#### Exercise prompt:
Look below for the line containing "Ehejubiläen (Gold-/Silberhochzeit) (128, 1283)" and the line containing "Emmaus-Hospiz (91, 1190)"; repeat exactly those two lines and all lines between them, and nothing else.

#### The data:
══════════

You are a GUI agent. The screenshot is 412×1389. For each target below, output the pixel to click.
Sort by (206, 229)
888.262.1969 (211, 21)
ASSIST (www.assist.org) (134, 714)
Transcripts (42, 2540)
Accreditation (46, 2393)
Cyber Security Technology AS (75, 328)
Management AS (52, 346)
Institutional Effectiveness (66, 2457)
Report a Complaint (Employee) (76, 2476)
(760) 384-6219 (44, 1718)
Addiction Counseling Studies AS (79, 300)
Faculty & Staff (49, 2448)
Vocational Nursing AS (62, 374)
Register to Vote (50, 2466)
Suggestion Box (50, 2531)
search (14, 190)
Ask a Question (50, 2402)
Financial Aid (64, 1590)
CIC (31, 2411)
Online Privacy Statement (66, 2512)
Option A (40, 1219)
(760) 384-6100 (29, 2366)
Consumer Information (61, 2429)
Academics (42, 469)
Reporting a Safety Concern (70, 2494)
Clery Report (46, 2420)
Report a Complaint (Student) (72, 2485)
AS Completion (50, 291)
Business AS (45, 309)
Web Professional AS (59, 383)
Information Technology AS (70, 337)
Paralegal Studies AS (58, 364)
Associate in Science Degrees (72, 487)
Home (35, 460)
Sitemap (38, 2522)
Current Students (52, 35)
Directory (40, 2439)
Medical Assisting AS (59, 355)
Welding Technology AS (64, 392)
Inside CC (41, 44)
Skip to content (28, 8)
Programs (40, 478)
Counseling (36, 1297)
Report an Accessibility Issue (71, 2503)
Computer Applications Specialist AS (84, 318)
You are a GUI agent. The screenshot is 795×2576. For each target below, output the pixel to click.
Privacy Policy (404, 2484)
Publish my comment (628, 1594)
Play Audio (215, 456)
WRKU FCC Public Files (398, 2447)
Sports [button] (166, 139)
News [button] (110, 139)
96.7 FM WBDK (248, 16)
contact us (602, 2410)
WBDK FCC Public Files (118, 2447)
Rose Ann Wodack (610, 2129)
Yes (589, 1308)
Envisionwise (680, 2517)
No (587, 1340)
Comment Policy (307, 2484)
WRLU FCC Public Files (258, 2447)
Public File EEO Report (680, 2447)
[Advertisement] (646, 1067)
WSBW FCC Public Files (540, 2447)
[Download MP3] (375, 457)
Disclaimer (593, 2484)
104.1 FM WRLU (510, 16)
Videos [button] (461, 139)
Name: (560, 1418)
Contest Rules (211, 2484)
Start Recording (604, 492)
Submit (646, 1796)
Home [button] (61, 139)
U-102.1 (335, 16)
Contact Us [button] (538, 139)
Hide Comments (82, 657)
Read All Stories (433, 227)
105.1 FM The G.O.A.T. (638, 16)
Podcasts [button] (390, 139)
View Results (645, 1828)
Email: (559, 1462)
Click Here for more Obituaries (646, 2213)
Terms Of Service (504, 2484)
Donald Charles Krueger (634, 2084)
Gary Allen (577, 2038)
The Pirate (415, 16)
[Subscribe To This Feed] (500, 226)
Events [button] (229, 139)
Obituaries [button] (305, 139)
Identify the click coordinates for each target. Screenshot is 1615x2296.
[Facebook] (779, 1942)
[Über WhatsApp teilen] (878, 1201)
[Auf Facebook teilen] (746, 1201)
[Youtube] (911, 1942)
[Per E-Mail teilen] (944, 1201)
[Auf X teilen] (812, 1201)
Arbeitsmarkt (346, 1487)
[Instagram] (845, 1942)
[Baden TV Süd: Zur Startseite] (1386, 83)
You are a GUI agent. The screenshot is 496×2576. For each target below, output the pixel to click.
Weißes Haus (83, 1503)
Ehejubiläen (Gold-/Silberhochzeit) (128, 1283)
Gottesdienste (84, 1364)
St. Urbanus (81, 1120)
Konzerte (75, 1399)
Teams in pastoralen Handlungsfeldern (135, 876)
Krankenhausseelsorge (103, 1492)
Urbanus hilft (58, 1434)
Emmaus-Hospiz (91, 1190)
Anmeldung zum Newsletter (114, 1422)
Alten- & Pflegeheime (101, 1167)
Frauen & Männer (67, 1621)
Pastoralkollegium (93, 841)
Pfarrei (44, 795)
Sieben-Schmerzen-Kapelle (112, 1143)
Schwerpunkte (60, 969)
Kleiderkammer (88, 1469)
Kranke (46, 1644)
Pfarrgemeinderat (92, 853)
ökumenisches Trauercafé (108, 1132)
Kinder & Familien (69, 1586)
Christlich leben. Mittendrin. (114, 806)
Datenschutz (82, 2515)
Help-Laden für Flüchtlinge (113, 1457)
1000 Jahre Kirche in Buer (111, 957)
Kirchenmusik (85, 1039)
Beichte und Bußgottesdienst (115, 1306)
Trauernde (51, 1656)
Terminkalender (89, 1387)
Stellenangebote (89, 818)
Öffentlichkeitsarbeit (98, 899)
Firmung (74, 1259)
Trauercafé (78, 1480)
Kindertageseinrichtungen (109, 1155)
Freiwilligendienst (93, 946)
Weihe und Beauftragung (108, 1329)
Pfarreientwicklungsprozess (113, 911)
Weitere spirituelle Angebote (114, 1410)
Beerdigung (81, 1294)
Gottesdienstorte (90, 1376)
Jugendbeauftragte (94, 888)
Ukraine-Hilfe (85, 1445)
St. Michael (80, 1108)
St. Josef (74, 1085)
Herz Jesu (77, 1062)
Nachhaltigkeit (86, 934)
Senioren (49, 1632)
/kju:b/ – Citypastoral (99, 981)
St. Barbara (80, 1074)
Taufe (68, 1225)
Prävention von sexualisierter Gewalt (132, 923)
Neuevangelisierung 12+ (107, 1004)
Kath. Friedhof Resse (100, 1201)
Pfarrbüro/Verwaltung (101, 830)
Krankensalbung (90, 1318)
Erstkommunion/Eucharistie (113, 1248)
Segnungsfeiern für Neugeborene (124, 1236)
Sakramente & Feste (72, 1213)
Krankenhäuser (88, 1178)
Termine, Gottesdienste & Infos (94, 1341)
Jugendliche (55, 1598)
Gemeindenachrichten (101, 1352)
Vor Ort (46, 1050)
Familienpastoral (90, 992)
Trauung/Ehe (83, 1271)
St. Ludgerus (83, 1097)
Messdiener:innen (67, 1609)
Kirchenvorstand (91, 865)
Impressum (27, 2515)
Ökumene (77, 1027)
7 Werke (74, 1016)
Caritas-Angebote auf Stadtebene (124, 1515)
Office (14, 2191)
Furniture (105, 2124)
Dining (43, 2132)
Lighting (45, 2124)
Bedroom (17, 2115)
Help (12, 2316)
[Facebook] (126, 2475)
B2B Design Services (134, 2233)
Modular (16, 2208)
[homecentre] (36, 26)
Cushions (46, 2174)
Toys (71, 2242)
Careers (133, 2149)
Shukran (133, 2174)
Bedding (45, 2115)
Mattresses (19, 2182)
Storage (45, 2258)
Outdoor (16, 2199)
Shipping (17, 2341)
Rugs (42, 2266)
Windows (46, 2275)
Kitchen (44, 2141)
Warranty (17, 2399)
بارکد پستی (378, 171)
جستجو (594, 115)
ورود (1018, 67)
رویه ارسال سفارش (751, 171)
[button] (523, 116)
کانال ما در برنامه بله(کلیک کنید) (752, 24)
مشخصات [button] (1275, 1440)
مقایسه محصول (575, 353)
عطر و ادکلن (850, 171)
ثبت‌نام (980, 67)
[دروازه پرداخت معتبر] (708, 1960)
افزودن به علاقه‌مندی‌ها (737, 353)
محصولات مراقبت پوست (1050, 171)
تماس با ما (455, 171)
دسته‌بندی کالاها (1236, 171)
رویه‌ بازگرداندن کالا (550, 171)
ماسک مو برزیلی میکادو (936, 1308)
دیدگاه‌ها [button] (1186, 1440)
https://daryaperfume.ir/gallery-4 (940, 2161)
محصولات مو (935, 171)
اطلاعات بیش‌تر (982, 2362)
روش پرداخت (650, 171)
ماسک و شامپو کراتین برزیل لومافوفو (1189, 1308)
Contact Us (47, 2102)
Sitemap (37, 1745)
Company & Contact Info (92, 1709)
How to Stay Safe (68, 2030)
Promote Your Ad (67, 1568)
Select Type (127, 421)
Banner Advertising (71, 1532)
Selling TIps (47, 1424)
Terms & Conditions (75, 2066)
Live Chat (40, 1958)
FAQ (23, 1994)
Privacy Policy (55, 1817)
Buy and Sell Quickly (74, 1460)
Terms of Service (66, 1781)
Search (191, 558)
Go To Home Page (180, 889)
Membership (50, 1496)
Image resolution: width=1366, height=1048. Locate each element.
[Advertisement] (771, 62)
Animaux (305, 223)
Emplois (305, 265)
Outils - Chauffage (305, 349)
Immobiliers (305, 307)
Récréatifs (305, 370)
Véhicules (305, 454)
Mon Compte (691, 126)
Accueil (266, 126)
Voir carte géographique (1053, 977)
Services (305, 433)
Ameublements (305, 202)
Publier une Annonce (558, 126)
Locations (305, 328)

══════════

#### Answer area:
Ehejubiläen (Gold-/Silberhochzeit) (128, 1283)
Gottesdienste (84, 1364)
St. Urbanus (81, 1120)
Konzerte (75, 1399)
Teams in pastoralen Handlungsfeldern (135, 876)
Krankenhausseelsorge (103, 1492)
Urbanus hilft (58, 1434)
Emmaus-Hospiz (91, 1190)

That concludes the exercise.